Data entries
*** Block opens ***

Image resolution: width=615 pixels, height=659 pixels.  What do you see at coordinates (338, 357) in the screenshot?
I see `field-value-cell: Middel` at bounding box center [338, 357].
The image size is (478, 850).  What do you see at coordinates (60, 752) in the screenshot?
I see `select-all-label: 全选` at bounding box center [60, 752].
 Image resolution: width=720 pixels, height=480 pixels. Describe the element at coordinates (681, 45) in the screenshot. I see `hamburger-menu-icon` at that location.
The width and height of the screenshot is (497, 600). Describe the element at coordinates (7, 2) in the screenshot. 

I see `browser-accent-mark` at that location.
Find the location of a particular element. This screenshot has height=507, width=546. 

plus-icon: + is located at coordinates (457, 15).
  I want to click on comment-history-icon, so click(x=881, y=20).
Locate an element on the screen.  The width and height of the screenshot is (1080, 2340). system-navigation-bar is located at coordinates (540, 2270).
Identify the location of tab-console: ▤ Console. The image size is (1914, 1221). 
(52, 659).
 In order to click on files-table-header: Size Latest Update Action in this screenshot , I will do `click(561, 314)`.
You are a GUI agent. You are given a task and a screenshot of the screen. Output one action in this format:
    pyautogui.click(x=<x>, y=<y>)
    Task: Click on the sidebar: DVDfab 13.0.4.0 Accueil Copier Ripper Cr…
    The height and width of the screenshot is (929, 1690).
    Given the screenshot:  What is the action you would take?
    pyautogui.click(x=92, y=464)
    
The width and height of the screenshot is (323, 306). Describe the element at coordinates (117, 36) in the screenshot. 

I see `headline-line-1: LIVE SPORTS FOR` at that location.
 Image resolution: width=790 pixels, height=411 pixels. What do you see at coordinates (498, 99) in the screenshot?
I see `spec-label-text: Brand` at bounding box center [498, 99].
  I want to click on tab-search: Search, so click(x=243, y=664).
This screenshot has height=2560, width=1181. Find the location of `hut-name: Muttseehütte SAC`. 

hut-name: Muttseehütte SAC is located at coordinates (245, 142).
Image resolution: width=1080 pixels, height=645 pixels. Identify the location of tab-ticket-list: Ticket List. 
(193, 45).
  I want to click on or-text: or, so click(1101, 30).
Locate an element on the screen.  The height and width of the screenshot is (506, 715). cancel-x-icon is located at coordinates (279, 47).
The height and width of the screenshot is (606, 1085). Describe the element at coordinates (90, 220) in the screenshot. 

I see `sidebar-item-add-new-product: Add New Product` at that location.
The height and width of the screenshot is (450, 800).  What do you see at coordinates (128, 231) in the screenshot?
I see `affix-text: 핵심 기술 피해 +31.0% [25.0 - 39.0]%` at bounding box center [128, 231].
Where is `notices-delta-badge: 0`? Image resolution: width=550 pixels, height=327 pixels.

*** Block closes ***

TASK STATEMENT: Give every line of the data entries above as a JSON list of strings, one string per line, with blank lines left out.

RESULT:
[
  "Image resolution: width=615 pixels, height=659 pixels.  What do you see at coordinates (338, 357) in the screenshot?",
  "I see `field-value-cell: Middel` at bounding box center [338, 357].",
  "The image size is (478, 850).  What do you see at coordinates (60, 752) in the screenshot?",
  "I see `select-all-label: 全选` at bounding box center [60, 752].",
  " Image resolution: width=720 pixels, height=480 pixels. Describe the element at coordinates (681, 45) in the screenshot. I see `hamburger-menu-icon` at that location.",
  "The width and height of the screenshot is (497, 600). Describe the element at coordinates (7, 2) in the screenshot. ",
  "I see `browser-accent-mark` at that location.",
  "Find the location of a particular element. This screenshot has height=507, width=546. ",
  "plus-icon: + is located at coordinates (457, 15).",
  "  I want to click on comment-history-icon, so click(x=881, y=20).",
  "Locate an element on the screen.  The width and height of the screenshot is (1080, 2340). system-navigation-bar is located at coordinates (540, 2270).",
  "Identify the location of tab-console: ▤ Console. The image size is (1914, 1221). ",
  "(52, 659).",
  " In order to click on files-table-header: Size Latest Update Action in this screenshot , I will do `click(561, 314)`.",
  "You are a GUI agent. You are given a task and a screenshot of the screen. Output one action in this format:",
  "    pyautogui.click(x=<x>, y=<y>)",
  "    Task: Click on the sidebar: DVDfab 13.0.4.0 Accueil Copier Ripper Cr…",
  "    The height and width of the screenshot is (929, 1690).",
  "    Given the screenshot:  What is the action you would take?",
  "    pyautogui.click(x=92, y=464)",
  "The width and height of the screenshot is (323, 306). Describe the element at coordinates (117, 36) in the screenshot. ",
  "I see `headline-line-1: LIVE SPORTS FOR` at that location.",
  " Image resolution: width=790 pixels, height=411 pixels. What do you see at coordinates (498, 99) in the screenshot?",
  "I see `spec-label-text: Brand` at bounding box center [498, 99].",
  "  I want to click on tab-search: Search, so click(x=243, y=664).",
  "This screenshot has height=2560, width=1181. Find the location of `hut-name: Muttseehütte SAC`. ",
  "hut-name: Muttseehütte SAC is located at coordinates (245, 142).",
  "Image resolution: width=1080 pixels, height=645 pixels. Identify the location of tab-ticket-list: Ticket List. ",
  "(193, 45).",
  "  I want to click on or-text: or, so click(1101, 30).",
  "Locate an element on the screen.  The height and width of the screenshot is (506, 715). cancel-x-icon is located at coordinates (279, 47).",
  "The height and width of the screenshot is (606, 1085). Describe the element at coordinates (90, 220) in the screenshot. ",
  "I see `sidebar-item-add-new-product: Add New Product` at that location.",
  "The height and width of the screenshot is (450, 800).  What do you see at coordinates (128, 231) in the screenshot?",
  "I see `affix-text: 핵심 기술 피해 +31.0% [25.0 - 39.0]%` at bounding box center [128, 231].",
  "Where is `notices-delta-badge: 0`? Image resolution: width=550 pixels, height=327 pixels."
]